[Lines of data]
------------------------------------------------

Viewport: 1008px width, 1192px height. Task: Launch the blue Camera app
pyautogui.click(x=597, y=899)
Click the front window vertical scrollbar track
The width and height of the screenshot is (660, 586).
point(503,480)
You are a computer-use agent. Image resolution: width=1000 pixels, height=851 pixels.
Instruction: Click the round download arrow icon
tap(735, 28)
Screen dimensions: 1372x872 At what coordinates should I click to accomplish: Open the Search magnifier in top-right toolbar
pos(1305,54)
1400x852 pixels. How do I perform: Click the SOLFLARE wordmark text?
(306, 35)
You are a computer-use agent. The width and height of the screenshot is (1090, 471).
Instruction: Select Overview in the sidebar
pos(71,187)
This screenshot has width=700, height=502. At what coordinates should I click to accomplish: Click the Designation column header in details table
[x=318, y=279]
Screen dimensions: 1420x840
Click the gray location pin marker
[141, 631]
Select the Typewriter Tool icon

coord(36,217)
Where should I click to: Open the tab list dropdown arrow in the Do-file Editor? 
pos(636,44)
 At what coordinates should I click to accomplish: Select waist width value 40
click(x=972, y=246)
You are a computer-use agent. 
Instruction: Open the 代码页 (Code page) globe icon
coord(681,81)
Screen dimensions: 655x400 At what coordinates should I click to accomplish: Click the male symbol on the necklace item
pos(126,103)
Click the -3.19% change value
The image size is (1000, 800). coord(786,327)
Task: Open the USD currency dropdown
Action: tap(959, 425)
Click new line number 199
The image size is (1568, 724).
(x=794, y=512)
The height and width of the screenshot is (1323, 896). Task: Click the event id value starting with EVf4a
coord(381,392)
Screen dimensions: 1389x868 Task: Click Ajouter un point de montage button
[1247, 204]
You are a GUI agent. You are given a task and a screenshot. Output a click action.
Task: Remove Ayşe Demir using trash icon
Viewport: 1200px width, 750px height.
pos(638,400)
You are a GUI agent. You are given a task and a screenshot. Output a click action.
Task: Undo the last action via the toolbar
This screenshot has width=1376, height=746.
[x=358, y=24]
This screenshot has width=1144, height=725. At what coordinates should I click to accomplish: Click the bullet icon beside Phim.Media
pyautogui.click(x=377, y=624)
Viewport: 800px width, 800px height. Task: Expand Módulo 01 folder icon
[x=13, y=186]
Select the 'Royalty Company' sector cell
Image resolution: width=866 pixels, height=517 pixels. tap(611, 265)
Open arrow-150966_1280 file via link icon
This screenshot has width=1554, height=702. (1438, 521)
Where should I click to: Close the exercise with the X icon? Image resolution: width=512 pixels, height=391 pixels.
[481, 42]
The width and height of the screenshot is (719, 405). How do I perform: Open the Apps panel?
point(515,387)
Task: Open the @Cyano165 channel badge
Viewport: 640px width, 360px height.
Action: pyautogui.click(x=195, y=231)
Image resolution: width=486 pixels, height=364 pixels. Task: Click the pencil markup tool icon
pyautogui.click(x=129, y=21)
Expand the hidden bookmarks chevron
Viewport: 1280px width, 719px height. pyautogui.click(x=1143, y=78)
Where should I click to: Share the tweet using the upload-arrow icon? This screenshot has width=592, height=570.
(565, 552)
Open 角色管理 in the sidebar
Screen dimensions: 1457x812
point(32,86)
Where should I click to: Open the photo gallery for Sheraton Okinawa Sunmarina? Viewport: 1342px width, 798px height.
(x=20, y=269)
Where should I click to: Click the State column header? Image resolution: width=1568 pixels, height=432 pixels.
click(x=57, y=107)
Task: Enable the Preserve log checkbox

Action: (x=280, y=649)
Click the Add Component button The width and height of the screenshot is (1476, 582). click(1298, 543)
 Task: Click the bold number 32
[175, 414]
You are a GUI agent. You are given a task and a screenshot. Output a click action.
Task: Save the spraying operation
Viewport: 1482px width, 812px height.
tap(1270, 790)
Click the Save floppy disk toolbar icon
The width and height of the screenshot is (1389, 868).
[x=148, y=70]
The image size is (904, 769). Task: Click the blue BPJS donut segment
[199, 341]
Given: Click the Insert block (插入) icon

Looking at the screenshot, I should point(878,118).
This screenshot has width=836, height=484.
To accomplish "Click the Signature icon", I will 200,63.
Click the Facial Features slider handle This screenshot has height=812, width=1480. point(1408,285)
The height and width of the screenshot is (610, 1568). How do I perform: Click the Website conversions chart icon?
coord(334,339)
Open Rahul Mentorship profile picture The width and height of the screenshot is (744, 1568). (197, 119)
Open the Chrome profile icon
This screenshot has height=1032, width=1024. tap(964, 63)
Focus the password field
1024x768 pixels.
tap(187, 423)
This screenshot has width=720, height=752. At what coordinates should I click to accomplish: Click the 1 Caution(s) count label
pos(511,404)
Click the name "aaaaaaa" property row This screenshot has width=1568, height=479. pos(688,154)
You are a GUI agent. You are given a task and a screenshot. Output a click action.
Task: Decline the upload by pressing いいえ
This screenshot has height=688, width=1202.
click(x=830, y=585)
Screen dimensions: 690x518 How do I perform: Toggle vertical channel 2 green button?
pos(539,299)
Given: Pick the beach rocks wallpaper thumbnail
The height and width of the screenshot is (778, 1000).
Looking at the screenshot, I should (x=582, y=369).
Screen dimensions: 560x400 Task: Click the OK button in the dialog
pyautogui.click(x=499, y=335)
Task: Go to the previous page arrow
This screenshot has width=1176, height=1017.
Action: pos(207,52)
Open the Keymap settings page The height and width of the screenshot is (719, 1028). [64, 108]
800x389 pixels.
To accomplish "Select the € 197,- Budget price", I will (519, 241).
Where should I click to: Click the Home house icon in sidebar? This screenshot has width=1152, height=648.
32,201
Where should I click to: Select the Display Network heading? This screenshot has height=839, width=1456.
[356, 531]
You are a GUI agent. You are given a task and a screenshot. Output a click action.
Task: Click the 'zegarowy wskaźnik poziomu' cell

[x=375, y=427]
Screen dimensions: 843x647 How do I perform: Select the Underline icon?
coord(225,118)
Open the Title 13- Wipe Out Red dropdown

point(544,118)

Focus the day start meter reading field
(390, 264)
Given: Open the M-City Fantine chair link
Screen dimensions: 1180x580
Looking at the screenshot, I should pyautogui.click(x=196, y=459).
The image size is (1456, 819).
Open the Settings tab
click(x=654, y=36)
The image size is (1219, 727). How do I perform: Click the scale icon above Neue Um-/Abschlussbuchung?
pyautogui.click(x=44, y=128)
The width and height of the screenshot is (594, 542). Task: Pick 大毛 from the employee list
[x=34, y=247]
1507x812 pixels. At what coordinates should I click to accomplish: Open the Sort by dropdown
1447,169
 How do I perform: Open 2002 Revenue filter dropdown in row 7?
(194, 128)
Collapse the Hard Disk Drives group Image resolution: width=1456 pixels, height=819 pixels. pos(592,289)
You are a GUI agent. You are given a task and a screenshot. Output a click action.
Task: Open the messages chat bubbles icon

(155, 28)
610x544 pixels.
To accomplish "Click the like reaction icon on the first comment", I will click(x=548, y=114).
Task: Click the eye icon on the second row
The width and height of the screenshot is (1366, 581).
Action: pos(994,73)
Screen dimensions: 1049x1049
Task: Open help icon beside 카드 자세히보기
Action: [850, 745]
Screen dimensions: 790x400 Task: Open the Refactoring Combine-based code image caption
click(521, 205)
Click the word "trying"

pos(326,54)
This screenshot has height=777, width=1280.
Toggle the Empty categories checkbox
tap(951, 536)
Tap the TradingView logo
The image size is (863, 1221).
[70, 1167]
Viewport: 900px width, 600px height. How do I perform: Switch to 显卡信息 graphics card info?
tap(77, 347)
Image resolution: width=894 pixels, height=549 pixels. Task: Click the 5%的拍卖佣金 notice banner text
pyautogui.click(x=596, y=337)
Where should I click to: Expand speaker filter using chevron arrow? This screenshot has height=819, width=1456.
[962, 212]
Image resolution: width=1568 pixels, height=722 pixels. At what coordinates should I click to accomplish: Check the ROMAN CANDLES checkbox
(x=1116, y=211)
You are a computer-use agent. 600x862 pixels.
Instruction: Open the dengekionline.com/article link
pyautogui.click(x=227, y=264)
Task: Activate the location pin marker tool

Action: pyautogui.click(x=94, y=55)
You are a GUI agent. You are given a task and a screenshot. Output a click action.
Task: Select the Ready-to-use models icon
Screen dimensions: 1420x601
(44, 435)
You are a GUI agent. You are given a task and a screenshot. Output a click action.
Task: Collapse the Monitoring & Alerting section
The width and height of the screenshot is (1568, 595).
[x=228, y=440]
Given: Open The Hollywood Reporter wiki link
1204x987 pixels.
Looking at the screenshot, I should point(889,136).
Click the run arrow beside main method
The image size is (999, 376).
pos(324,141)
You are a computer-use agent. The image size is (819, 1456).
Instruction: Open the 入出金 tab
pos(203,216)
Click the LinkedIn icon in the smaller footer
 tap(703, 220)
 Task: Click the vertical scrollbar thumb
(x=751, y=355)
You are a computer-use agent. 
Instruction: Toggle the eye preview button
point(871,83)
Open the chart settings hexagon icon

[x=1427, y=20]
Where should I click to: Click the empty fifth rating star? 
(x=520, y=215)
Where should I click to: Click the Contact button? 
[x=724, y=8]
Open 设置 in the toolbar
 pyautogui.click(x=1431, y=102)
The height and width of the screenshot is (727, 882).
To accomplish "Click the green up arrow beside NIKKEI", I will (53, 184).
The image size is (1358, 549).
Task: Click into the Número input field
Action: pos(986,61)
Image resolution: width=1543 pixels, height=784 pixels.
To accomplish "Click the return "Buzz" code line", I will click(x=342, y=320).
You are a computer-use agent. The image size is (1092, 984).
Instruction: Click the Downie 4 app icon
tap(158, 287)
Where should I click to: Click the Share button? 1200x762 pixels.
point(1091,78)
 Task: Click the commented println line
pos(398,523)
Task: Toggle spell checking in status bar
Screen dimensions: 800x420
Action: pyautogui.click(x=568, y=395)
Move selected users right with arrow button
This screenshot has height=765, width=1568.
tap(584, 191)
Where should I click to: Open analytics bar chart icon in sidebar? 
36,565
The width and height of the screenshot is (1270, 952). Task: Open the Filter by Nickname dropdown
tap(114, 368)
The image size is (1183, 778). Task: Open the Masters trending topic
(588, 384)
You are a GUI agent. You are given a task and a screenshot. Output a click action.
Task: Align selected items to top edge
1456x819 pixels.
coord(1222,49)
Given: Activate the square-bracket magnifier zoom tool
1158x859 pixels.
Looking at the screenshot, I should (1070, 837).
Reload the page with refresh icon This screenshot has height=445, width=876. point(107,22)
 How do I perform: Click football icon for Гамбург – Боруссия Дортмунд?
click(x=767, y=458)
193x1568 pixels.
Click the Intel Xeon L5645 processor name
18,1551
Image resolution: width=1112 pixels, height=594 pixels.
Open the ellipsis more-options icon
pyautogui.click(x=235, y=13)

------------------------------------------------

» **What you have to do**
Show each line above that contains the string "channel".

» **Final result**
Task: Open the @Cyano165 channel badge
Screen dimensions: 690x518 How do I perform: Toggle vertical channel 2 green button?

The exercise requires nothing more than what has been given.